Opinion: Our Great Depression
January 18, 2012
Elaina Sauber
Elaina Sauber is a sophomore English major and columnist for the Daily Kent Stater. Contact Elaina Sauber at [email protected]..
According to the United States Census Bureau, the number of Americans living in poverty in 2010 was 46.2 million, or 15.1 percent: the largest number since poverty estimates were first published.
President Obama himself has commented on the similarities in the loss of employment between the last few years and the Great Depression. But something very different separates the Depression from today’s recession: What does poverty look like?
When we think of Depression-era poverty, we tend to imagine starving people waiting in lines at soup kitchens, so thin they look like skeletons.
People simply didn’t have enough to eat; to live in poverty meant to risk starvation.

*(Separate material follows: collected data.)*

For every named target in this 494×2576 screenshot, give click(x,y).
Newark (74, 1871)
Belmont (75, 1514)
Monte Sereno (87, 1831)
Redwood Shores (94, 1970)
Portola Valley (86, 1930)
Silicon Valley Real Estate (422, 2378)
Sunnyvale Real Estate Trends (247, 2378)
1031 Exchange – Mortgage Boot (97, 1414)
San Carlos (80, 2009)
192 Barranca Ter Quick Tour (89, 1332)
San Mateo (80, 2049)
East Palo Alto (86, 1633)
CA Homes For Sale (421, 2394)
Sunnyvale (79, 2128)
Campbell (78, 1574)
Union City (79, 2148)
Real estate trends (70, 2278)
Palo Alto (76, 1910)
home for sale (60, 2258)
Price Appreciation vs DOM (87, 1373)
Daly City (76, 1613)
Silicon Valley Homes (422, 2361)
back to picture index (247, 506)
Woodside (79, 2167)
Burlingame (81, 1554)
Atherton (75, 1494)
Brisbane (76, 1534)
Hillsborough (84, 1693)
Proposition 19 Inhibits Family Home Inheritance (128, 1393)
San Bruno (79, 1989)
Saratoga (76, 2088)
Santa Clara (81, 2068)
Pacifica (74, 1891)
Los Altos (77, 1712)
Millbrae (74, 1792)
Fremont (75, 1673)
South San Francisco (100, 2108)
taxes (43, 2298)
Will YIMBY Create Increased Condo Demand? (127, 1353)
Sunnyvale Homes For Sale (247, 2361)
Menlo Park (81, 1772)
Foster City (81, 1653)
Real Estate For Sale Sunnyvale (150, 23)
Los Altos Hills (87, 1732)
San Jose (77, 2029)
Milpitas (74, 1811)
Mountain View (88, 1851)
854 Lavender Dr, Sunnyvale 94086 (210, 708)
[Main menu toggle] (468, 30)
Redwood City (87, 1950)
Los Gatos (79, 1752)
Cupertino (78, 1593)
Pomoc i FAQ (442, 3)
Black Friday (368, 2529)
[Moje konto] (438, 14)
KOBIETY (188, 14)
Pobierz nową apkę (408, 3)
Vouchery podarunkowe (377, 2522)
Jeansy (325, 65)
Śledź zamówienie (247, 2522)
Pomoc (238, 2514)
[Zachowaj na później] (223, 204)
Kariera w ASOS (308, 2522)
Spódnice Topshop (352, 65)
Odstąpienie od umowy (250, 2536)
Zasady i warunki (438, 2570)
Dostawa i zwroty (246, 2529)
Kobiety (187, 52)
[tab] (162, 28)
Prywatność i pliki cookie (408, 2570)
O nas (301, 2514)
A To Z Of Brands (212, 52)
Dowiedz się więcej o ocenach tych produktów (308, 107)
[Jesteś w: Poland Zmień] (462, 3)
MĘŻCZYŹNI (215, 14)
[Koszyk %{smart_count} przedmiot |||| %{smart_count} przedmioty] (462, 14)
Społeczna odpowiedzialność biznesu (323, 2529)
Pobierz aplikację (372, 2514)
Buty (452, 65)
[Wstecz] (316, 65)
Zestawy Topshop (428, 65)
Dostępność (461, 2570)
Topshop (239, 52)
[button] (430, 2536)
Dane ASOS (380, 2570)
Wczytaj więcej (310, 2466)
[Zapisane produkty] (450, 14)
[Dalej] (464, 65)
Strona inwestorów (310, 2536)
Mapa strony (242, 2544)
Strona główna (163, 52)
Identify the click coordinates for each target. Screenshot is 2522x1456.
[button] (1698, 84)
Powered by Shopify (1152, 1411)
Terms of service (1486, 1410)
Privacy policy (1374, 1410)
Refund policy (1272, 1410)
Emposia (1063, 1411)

This led to President Roosevelt’s New Deal, which focused on recovery, relief and reform for the unemployed, the economy and the financial system.
Today’s poverty looks different — so different, in fact, that it almost blends in with the rest of society as something that is tolerated.
Studies by the American Society for Clinical Nutrition have shown that the highest rates of obesity are found in populations with the highest poverty rates and the least education. This is primarily because energy-dense foods high in added sugars and fat are the cheapest to produce, and therefore are the lowest-cost option to consumers.
Another study done by the Saint Louis University School of Public Health found that white high-poverty areas and African American areas are less likely than white higher-income populations to have access to foods that allow individuals to make healthy food choices. This suggests that fast-food chains target urban, poverty-stricken areas because those people are more likely to buy their food.
The poverty and desperation that characterized the Depression was an incentive for change.
Today, obesity and fast-food chains mask poverty. It was planned to work that way.
No matter how much you want to blame the poor for their own misfortunes, they cannot make positive changes to their diets without access to healthy food options.
These are the same Americans living in this country without health insurance — the ones who need it the most because obesity is the second leading cause of preventable death in the U.S.
Why are reforms made when people are starving, but people without access to healthy foods are forgotten and left with no choice but to slowly kill themselves?
How can this be justified?
I wonder if this is what capitalism is all about; preaching free-market philosophies and then targeting the same people you call lazy and unmotivated to buy your products — products that harm them and, after long-term consumption, may be responsible for their deaths.
So, what does poverty look like today? It’s hard to say.
As long as the poor have limited food options, poverty will be very difficult to identify, and therefore, nearly impossible to abolish.